Mais il faut rester optimiste, de l’optimisme de la foi, et croire que le Proche-Orient peut sortir du cercle de la violence. Nous travaillons en Syrie pour rester une exception, car le danger de guerre civile existe au Liban, et en Irak, c’est déjà commencé. Il y a le risque que toute la région s’enflamme.

Apic: Comment voyez-vous le futur de la Syrie à court et moyen termes ?

Père Paolo: Nous sommes engagés dans un processus d’évolution démocratique et structurelle «à la syrienne». Les signes sont là depuis plusieurs années, avec le président Bachar al-Assad. On voit en Syrie l’émergence d’une société civile efficace, qui a conscience de ne pas vouloir céder à la mondialisation financière et culturelle promue par la seule grande puissance qui compte vraiment, les Etats-Unis.

La Syrie ne peut certainement pas se passer d’alliés comme l’Iran, sans parler de ses relations étroites avec l’Arabie Saoudite, les pays du Golfe, le Liban. La Syrie était proche d’un pacte d’association avec la Communauté européenne, et elle ne va pas renoncer à développer ses relations tous azimuts.

Apic: La guerre civile se développe en Irak et menace la Syrie.

Père Paolo: Nous travaillons sur un modèle de multipolarisme, dans lequel la Syrie trouve sa voie en ayant de bonnes relations avec l’Europe, les Américains, l’Inde, la Chine, le Brésil, dans une logique arabe et musulmane. Il s’agit de faire en sorte que la Syrie échappe à la guerre civile – les Syriens ne veulent pas un bain de sang! – , et puisse garder ses acquis nationaux et les développer. Le risque immédiat de tomber dans la violence comme en Irak est désormais dépassé, mais il faut rester vigilants, et ce n’est pas seulement la responsabilité des Syriens.

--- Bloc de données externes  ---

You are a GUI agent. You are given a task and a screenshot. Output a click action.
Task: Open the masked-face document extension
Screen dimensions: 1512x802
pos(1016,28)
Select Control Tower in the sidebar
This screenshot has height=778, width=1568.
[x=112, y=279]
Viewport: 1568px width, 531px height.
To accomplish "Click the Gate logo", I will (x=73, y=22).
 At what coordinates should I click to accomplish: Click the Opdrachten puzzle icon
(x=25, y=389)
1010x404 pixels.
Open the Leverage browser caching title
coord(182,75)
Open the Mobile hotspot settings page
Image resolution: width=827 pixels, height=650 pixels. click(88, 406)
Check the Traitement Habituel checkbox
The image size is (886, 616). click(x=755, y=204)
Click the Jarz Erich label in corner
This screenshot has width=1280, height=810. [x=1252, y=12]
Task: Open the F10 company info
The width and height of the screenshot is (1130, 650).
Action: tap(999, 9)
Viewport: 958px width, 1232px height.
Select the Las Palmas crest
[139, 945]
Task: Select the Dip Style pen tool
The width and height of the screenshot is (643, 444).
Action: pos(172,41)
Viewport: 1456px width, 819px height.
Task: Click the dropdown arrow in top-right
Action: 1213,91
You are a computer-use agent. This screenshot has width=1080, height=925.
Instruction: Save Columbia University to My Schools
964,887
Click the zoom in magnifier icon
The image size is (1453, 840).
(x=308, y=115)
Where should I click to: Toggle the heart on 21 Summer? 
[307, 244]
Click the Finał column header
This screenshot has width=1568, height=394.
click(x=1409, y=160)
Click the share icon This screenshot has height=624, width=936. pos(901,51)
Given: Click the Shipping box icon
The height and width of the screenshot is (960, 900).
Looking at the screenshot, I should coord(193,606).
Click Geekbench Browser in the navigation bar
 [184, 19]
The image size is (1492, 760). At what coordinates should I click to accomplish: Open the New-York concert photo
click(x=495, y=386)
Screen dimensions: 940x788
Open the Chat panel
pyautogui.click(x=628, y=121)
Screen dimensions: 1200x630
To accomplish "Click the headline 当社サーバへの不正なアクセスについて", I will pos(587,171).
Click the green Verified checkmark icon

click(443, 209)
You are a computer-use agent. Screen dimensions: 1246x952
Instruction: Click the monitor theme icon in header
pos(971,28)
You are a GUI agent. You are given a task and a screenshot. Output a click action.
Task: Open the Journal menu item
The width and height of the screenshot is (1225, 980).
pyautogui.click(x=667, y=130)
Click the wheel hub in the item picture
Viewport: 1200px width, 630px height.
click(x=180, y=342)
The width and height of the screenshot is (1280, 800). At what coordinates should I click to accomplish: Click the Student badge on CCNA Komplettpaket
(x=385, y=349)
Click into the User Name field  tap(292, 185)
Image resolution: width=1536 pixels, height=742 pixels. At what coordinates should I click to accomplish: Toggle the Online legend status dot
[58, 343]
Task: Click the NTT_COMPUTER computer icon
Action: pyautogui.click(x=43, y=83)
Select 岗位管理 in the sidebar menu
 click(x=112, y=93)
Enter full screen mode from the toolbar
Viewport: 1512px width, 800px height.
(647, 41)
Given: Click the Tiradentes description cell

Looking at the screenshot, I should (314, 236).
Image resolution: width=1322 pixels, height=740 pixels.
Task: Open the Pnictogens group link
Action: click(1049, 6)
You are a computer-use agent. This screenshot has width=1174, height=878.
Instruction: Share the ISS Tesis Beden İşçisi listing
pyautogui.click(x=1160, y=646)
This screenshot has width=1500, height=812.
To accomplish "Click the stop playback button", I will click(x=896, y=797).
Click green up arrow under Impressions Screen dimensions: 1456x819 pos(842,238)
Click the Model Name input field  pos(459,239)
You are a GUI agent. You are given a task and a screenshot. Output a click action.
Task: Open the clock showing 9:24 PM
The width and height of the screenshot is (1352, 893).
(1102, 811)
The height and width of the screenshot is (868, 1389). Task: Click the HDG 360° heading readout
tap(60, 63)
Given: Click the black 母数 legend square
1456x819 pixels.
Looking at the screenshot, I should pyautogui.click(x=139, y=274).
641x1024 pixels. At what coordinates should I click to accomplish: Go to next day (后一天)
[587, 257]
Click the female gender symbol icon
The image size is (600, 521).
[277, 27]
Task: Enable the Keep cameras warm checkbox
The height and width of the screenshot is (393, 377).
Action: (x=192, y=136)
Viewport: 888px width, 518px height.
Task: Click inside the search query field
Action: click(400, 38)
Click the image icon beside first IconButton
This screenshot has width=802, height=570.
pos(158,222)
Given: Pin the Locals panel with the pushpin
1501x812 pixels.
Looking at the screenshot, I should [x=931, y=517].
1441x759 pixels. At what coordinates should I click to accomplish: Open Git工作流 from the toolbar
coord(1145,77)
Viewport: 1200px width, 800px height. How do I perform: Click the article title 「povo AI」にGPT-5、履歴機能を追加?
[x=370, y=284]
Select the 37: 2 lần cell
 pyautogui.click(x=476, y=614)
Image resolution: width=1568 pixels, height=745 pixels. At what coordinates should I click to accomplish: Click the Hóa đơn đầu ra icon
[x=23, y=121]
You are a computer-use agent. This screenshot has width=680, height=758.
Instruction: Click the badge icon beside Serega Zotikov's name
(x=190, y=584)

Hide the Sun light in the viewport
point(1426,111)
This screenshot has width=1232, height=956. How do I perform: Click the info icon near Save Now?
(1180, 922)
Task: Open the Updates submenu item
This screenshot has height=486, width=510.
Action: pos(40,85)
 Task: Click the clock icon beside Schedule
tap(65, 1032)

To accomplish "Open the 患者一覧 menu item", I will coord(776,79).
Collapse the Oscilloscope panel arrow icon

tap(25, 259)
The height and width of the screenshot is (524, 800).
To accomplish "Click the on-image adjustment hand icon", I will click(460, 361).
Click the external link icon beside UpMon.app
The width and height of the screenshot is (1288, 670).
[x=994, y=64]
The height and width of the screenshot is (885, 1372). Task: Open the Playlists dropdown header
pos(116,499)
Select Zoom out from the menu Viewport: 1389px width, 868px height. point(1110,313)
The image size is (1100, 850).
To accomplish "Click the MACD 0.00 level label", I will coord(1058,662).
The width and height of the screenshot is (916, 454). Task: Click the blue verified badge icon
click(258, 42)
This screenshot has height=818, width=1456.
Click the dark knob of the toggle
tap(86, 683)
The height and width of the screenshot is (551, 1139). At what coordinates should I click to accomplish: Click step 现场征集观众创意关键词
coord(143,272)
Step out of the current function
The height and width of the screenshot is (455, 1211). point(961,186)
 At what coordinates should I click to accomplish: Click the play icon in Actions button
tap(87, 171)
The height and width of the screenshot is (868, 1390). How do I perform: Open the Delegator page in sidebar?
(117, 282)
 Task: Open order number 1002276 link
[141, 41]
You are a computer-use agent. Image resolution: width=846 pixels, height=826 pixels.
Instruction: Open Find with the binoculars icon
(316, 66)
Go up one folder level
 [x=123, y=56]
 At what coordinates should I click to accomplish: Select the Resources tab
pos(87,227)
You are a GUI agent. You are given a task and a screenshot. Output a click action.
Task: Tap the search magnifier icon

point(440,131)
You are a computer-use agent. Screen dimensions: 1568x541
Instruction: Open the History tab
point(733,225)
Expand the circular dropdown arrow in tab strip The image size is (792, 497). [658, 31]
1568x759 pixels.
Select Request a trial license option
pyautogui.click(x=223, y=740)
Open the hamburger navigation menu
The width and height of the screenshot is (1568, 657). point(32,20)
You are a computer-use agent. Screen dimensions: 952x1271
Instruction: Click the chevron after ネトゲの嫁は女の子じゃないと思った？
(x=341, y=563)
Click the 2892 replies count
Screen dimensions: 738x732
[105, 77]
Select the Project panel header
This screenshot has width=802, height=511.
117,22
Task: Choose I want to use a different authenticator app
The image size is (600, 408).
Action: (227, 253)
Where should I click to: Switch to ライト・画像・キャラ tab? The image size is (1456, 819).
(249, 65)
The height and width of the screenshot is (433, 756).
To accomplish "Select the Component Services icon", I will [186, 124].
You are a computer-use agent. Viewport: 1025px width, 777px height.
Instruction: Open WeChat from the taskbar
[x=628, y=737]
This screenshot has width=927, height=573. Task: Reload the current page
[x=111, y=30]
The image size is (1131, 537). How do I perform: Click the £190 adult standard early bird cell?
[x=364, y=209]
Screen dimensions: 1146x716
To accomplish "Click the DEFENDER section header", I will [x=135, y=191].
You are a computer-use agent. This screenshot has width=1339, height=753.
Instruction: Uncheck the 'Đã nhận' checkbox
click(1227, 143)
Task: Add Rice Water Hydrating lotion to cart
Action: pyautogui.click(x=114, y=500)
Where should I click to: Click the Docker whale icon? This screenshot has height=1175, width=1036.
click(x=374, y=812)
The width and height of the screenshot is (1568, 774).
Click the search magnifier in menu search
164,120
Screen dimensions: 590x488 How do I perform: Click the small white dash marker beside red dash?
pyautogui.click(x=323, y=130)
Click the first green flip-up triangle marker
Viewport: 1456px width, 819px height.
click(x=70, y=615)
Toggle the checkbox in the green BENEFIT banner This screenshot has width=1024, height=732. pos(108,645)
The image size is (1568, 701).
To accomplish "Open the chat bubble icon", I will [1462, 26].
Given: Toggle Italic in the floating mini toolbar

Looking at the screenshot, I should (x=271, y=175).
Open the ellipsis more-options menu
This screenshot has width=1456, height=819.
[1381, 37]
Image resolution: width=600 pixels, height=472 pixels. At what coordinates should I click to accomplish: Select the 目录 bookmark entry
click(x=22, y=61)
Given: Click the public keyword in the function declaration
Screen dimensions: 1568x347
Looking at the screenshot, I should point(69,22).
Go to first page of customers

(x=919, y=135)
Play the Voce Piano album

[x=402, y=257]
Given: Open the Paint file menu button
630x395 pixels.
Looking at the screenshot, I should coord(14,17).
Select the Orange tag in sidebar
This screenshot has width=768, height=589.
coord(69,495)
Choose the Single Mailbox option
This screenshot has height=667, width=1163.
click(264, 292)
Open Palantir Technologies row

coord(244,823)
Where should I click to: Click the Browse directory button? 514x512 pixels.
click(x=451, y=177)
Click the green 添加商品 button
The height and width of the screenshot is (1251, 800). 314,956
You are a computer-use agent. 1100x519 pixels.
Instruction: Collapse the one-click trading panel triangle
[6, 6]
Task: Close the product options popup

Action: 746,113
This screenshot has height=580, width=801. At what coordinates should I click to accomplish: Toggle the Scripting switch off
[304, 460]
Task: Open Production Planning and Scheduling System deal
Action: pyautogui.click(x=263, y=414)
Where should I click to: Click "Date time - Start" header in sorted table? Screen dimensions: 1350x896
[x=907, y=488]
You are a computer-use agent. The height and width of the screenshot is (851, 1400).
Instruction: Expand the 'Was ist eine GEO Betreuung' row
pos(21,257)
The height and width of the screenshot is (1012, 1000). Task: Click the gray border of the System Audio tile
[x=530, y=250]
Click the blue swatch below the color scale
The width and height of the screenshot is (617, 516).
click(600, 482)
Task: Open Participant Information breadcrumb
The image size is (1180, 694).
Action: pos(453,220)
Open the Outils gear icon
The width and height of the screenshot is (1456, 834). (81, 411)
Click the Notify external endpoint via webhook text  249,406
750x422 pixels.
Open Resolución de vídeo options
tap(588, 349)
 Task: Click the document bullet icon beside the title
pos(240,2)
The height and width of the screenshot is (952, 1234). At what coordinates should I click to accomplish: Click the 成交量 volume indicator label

Tout monde sait en Syrie que l’on a besoin de transparence, de liberté d’expression et d’association, de liberté de conscience. Les Syriens ont de la patience, et sont d’accord d’obtenir leurs droits dans la gradualité et la non-violence. On se réjouit d’avoir déjà une vraie liberté de religion, et de voir que les autres libertés sont en train de se développer. Il faut bâtir sur un mûrissement des relations entre les différentes composantes de la société syrienne: la majorité sunnite, les minorités chiites, dont les alaouites, chrétiennes, druzes. Nous travaillons encore sur l’idée de nation arabe, où les différences d’appartenance communautaire ne font pas le poids face à l’appartenance commune.

Apic: Pour le moment, les chrétiens qui le peuvent quittent le pays!

Père Paolo: On pense qu’il reste moins de 10% de chrétiens – plutôt 7% – actuellement en Syrie et nous travaillons à une hypothèse pessimiste: que d’ici 20 ans, il n’y ait plus que 1,5% de chrétiens en Syrie, mais qui soient heureux d’être chrétiens en milieu musulman. Nous souhaitons des chrétiens en faveur du monde musulman, qui soient, comme dit très bien le patriarche melkite de Damas, Grégoire III Laham, l’Eglise de l’islam.

Nous considérons comme un privilège que la Providence nous ait envoyés là et nous demande d’être des témoins de Jésus, ensemble avec le témoignage au Dieu unique et miséricordieux des musulmans. Notre amitié est réelle: nous avons créé ensemble avec des partenaires locaux un Parc national et une activité touristique, et nous travaillons ensemble à une recherche dans le domaine de la biodiversité végétale.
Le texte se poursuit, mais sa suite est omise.